I’ve been analysing some data and we’re a bit unsure, as we often are, as to its quality. We have a variety of clinicians rating C.tot and R.tot over a four year period for a set of patients. To summarise, there was some concern that people are rating C.tot consistently and well but not so with R.tot (I’m not going to explain the variables or where they come from because it’s not relevant and it’s an internal dataset we’re not ready to share yet).

I’m sure there is a statistical approach (essentially we need to check to see if the R.tot scores are jumping around) but I thought a graphical approach might suffice for now.

So I talk all the individuals who had been in the dataset for long enough, and put each of their score trajectories on a graph, and then animated so you see the first patient, then the second and the first, then the first second and third, etc.

Actually the R.tot scores look pretty sensible looking at the animation. Have a look and see what you think (click to animate).

So easy to achieve with the mighty ggplot and animation packages from R, here’s all the code


library(animation)
library(ggplot2)

mydf=melt(mytemp, measure.vars=c("R.tot", "C.tot"), id.vars=c("ID", "Week"))

for (i in unique(mydf$ID)) {
  
  png(filename=paste(i, ".png", sep=""))
  
  print(
    ggplot(subset(mydf, ID <= i), aes(x=Week, y=value)) + 
      geom_line(aes(group=ID)) +
      xlab("Week") + 
      opts(title = "Clinical and risk score over time") +
      facet_wrap(~variable, ncol=1)
    )
  dev.off()
  
}

## change outdir to the current working directory
ani.options(outdir = getwd(), interval=0.05)

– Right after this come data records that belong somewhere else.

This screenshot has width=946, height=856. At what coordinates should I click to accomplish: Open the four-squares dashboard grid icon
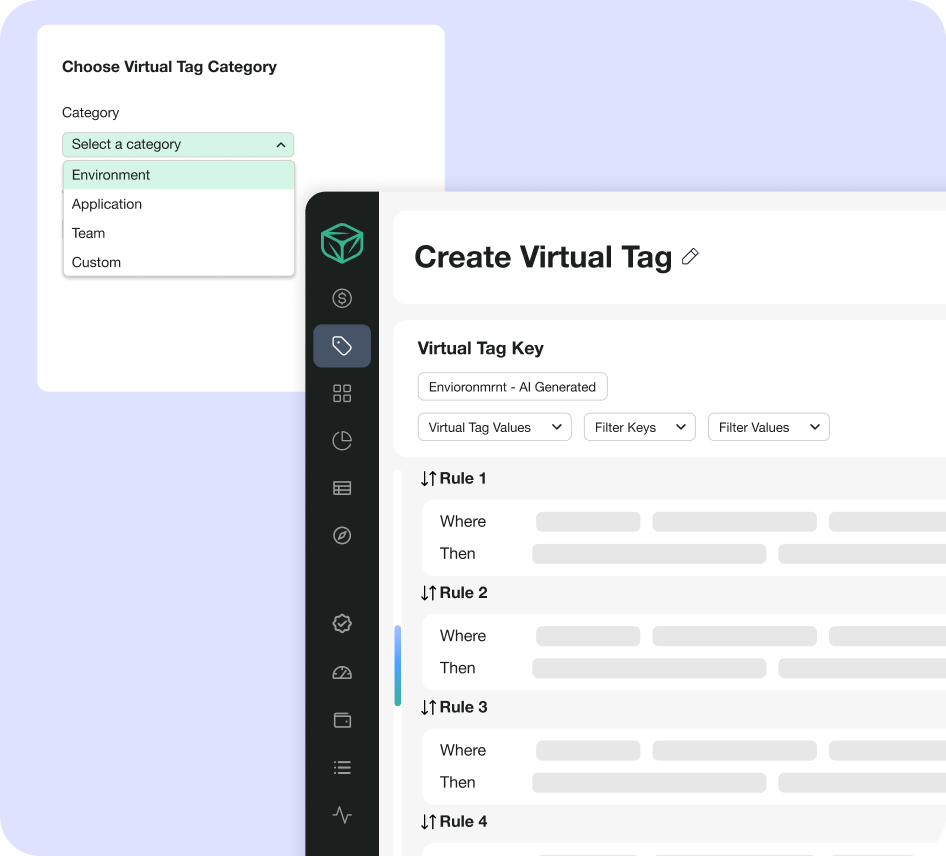tap(342, 393)
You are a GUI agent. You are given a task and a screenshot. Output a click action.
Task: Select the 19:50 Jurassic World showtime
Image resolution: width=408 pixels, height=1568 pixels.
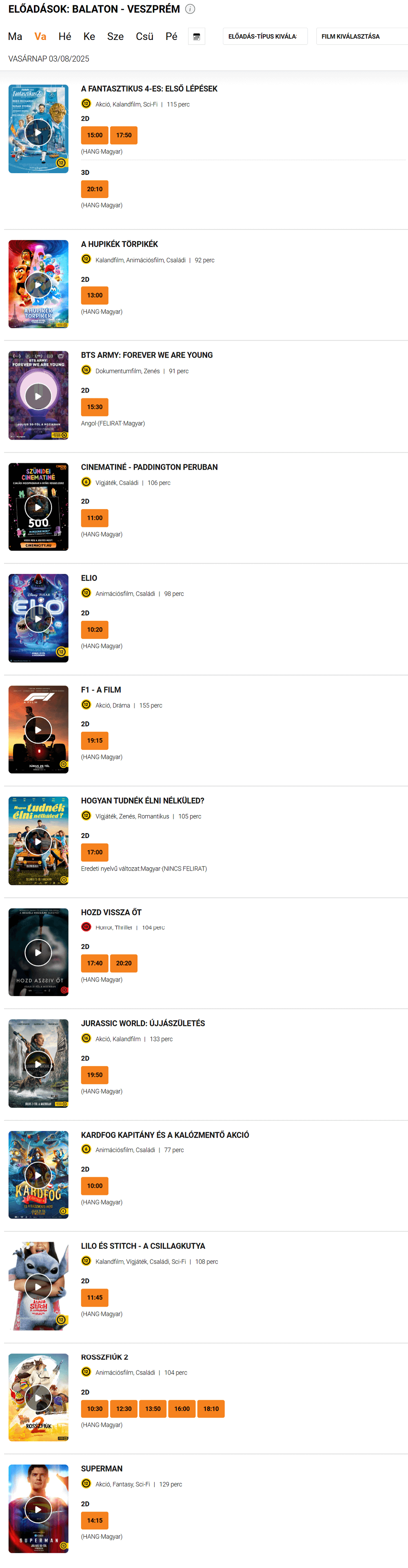(x=94, y=1075)
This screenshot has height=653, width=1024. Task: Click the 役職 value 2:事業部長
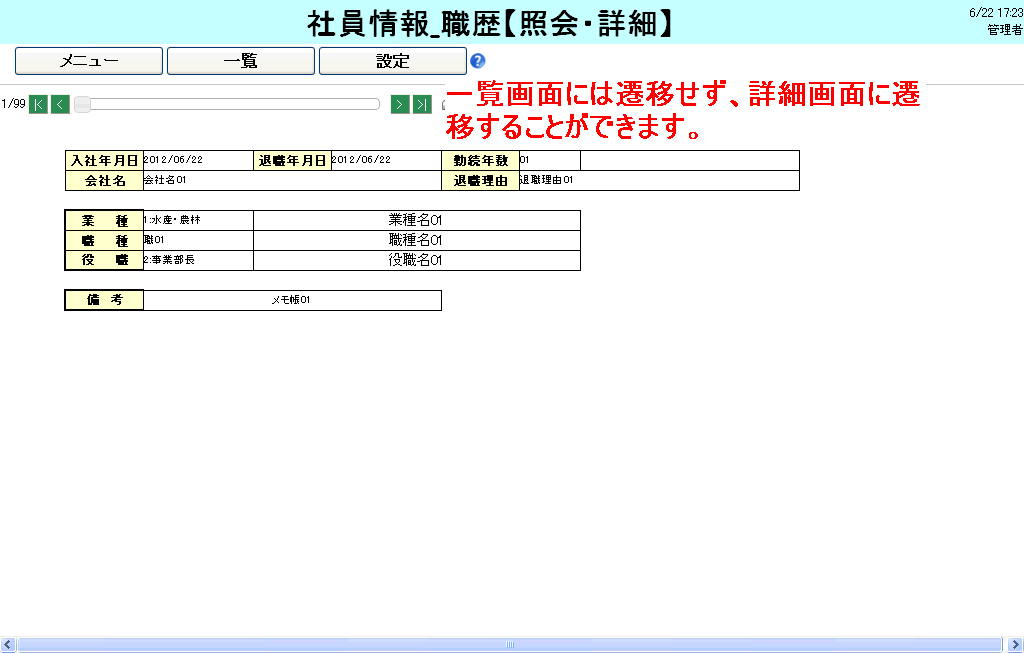coord(198,260)
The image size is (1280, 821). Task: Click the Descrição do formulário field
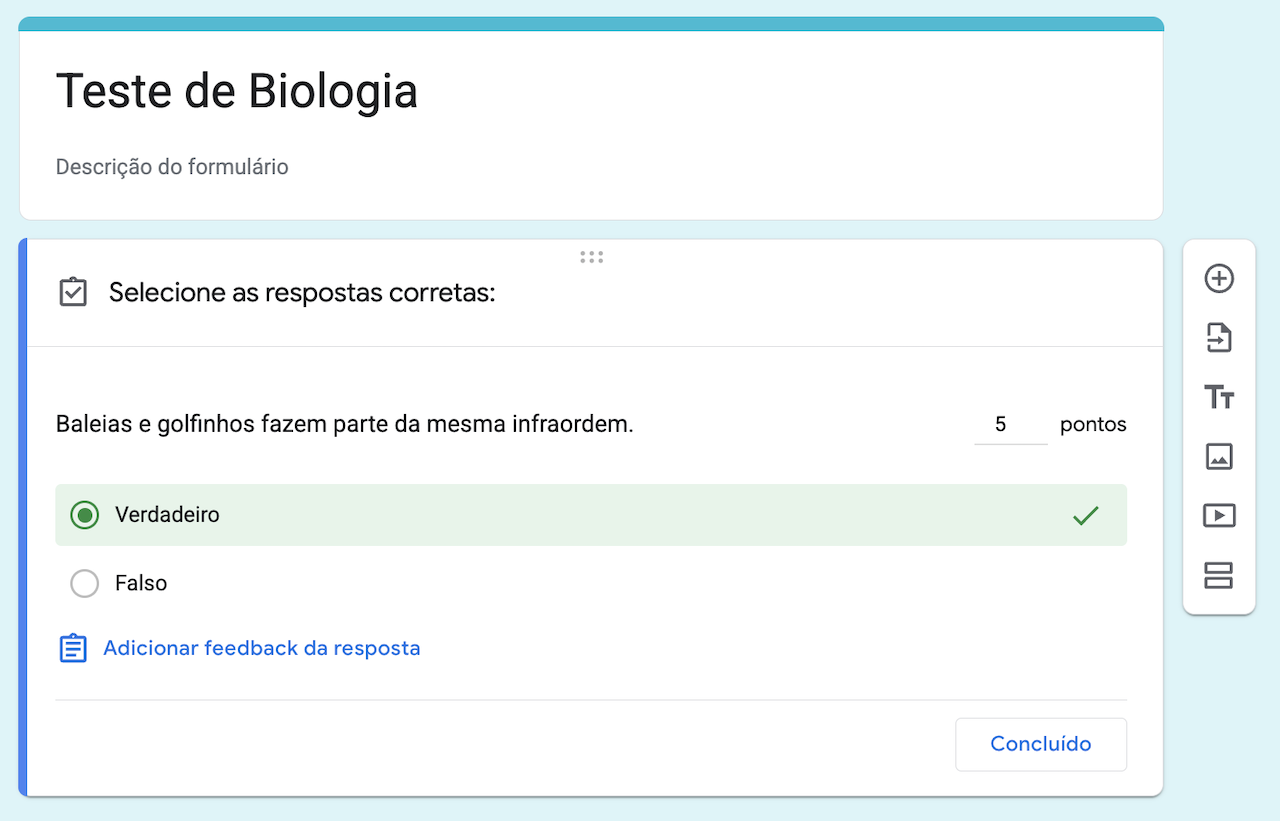172,166
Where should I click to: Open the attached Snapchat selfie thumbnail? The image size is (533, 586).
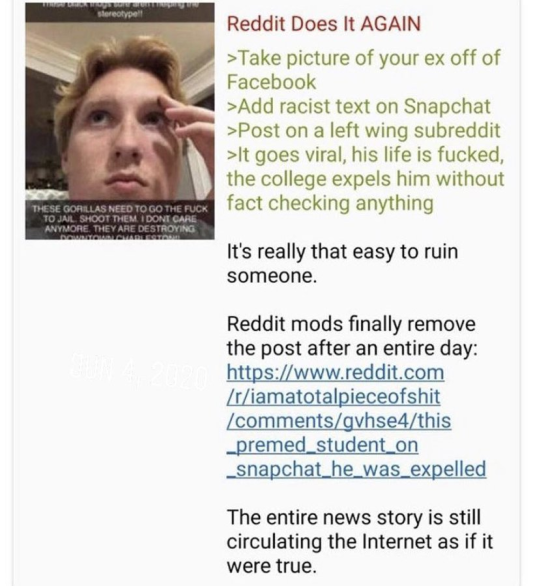120,121
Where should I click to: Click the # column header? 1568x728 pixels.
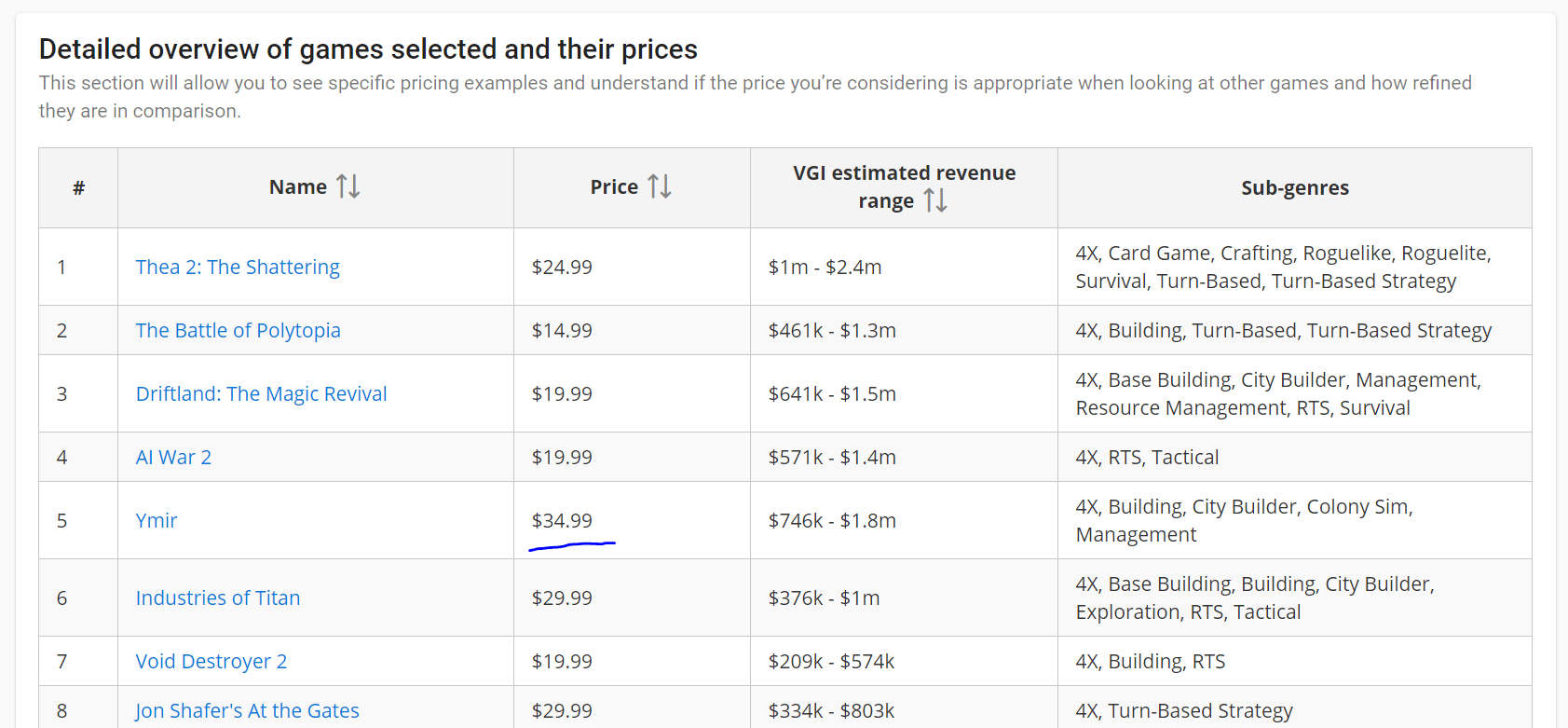(x=77, y=187)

im.convert(paste(unique(mydf$ID), ".png", sep=""), output = "animation.gif")

Amazing video- Inventing on principle

I’ve just seen an amazing video, Brett Victor talking about Inventing on Principle.

It should be of great interest to programmers and creatives and indeed anyone who needs or wants to come up with new and exciting ideas (everyone, in other words). If you’re not a programmer, stick with the video because he broadens out the discussion a lot a third of the way in. And if you are, just get stuck in and watch. You won’t regret it.